Erwachsene haben deutlich schlechtere Aussichten als Kinder, wenn sie an ALL erkranken. Rückfälle sprechen ebenfalls schlecht auf gängige Therapien an. Daher werden neue Behandlungsmethoden dringend gebraucht. Der Antikörper Lusvertikimab befindet sich gerade in klinischen Studien gegen Colitis Ulcerosa. In Kiel hat man ihn nun erfolgreich gegen ALL eingesetzt. Ob daraus eine neue Therapie entsteht?

Im Modellversuch bekämpfte Antikörper ALL erfolgreich

In Modellversuchen mit Blutkrebszellen von an ALL erkrankten Kindern und Erwachsenen kann Lusvertikimab die Erkrankung besonders in frühen Stadien sehr gut bekämpfen. Sogar eine komplette Auslöschung gelang mitunter. In einem zweiten Schritt der Studie für fortgeschrittene ALL hatte es der Antikörper schwerer. In 95 Prozent der Proben gelang dennoch eine deutliche Reduktion der Leukämiezellen.

Was ist Lusvertikimab?

Lusvertikimab ist ein Antikörper gegen den IL-7-Rezeptor auf Immunzellen. Er wird derzeit zur Behandlung von Autoimmunerkrankungen wie Colitis Ulcerosa im Rahmen klinischer Studien getestet. Zugelassen ist er bisher nicht, es gibt aber bereits positive Anzeichen.

Der IL-7-Rezeptor kommt auf B- und T-Zellen vor. Bei bestimmten Genmutationen oder Fehlregulationen können die durch IL-7 gesteuerten Signalwege an der Blutkrebsentstehung beteiligt sein. Entartete, unreife B- oder T-Zellen des Immunsystems fluten dann den Körper und verdrängen gesunde Zellen. Blutbildungsstörungen sind die Folge. Unbehandelt führt ALL binnen weniger Wochen zum Tod.

Lusvertikimab bei ALL

Besonders ein Teilbereich des Rezeptors, die sogenannte α-Kette oder auch CD127, ist bei rund 85 Prozent der ALL-Patienten auf der Zelloberfläche nachweisbar. Das macht das Protein zu einem vielversprechenden Target gegen die ALL.

Die Bindung des Antikörpers führt zum einen zum Absterben der betreffenden entarteten Blutzelle, zum anderen werden Fresszellen wie Makrophagen an die Tumorzellen herangeführt. Je mehr CD127 auf der Zelloberfläche der Leukämiezellen vorhanden ist, desto effizienter vernichten die Makrophagen diese.

Neue Strategien gegen Akute lymphatische Leukämie

Die Medizinische Fakultät der Universität Kiel und die Klinik für Kinder- und Jugendmedizin I der Universität Schleswig-Holstein kooperieren für ihre Untersuchungen mit dem französischen Wirkstoffhersteller OSE Immunotherapeutics. Auch Forschende anderer Standorte in Deutschland beteiligen sich an der Suche nach neuen Behandlungsstrategien gegen ALL, speziell nach Immuntherapien. Initiator der Studie mit Lusvertikimab ist Professor Denis Schewe. Schon vor einiger Zeit konnte gezeigt werden, dass die Krankheitsmechanismen der ALL mit künstlichen Antikörpern unterbrochen werden können.

◆ ◆ ◆ ◆ ◆

[AUFGABENSTELLUNG]
Übertragen Sie bitte den Satz „In 95 Prozent der Proben gelang dennoch eine deutliche Reduktion der Leukämiezellen.“ aus dem Text über Lusvertikimab gegen ALL ins Englische.

[DATENSÄTZE]
◆ ◆ ◆ ◆ ◆

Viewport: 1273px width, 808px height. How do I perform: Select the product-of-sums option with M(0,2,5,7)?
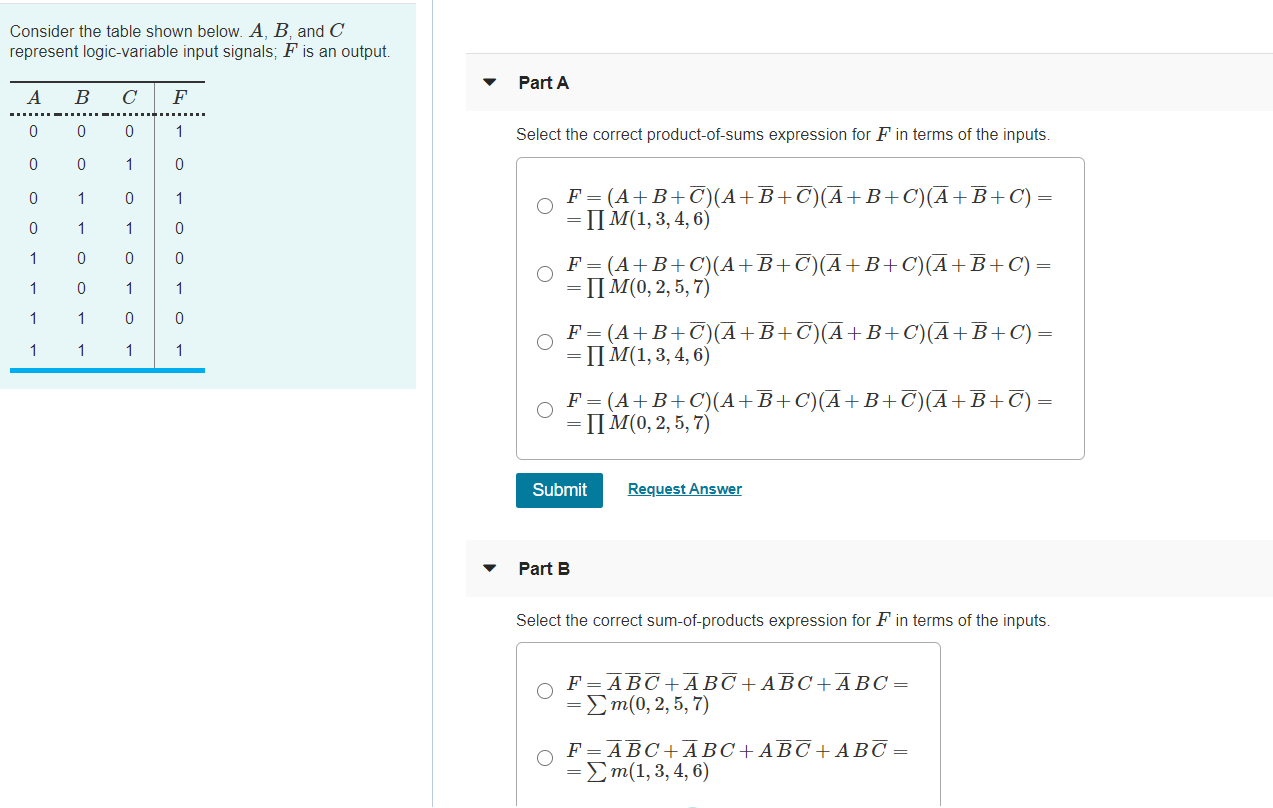click(x=544, y=273)
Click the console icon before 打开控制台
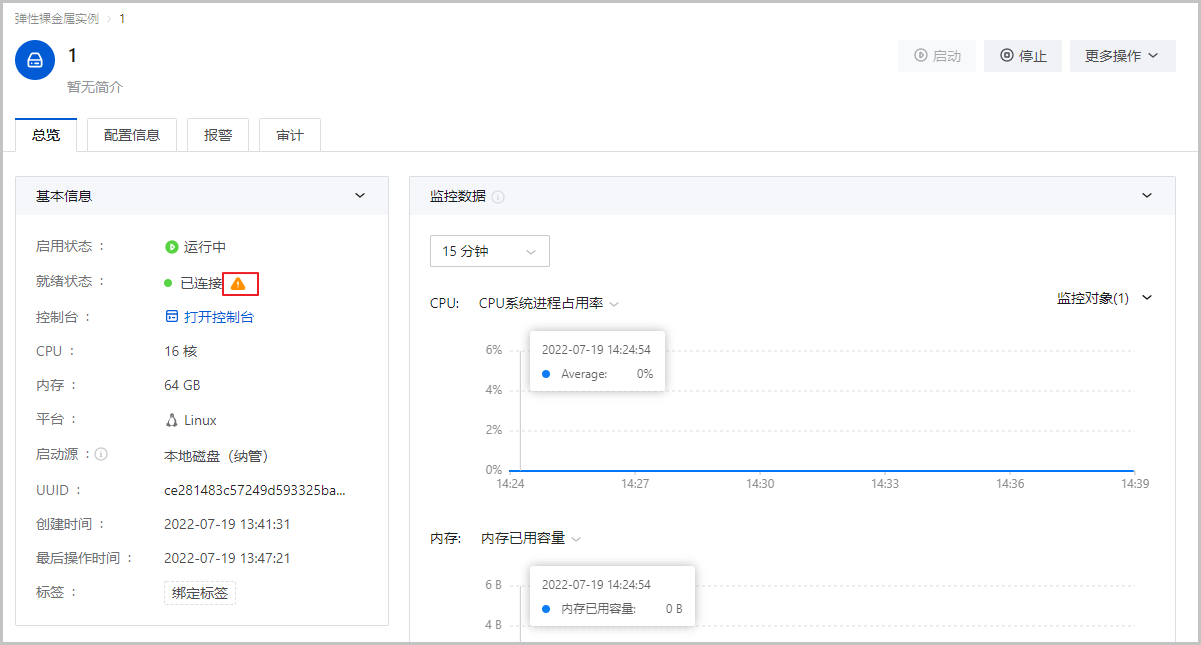The width and height of the screenshot is (1201, 645). pyautogui.click(x=171, y=317)
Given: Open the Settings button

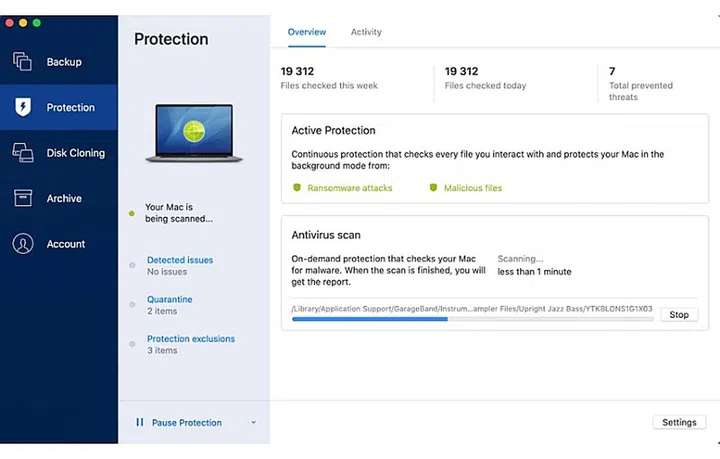Looking at the screenshot, I should 679,422.
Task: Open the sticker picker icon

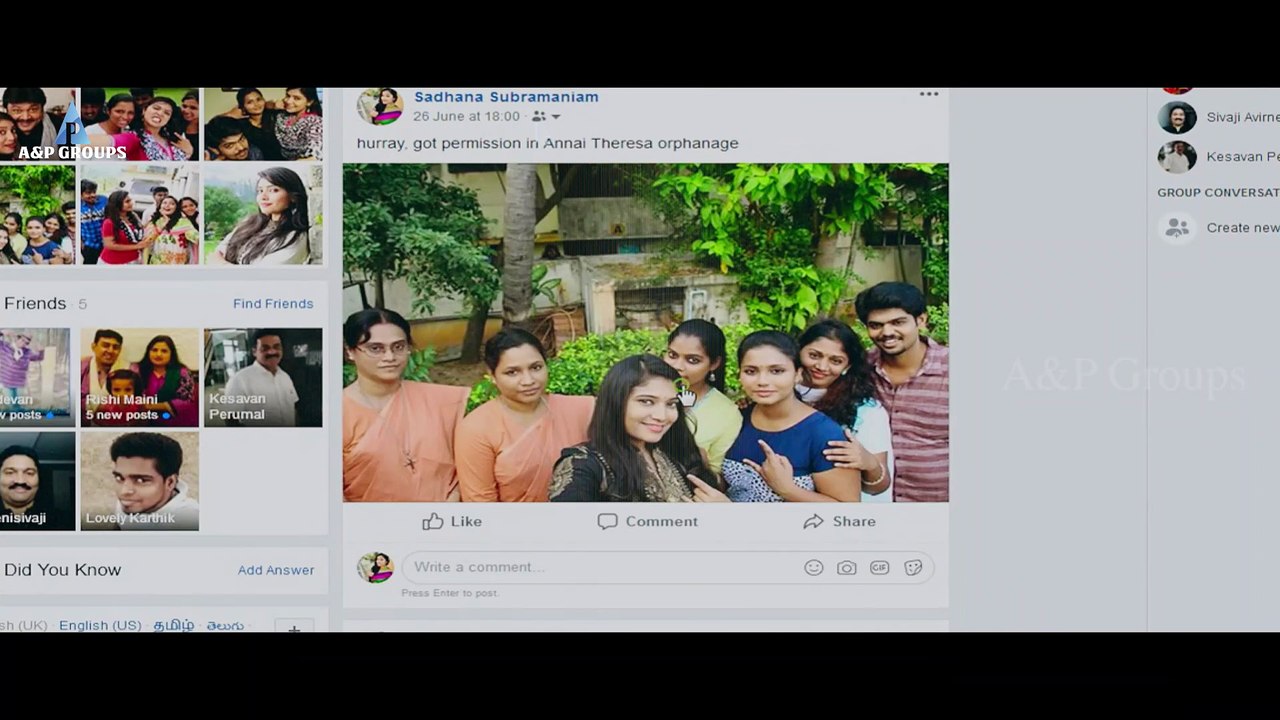Action: (x=913, y=567)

◆ ◆ ◆ ◆ ◆

[ERWARTETE ANTWORT]
Nevertheless, a significant reduction in leukemia cells was achieved in 95 percent of the samples.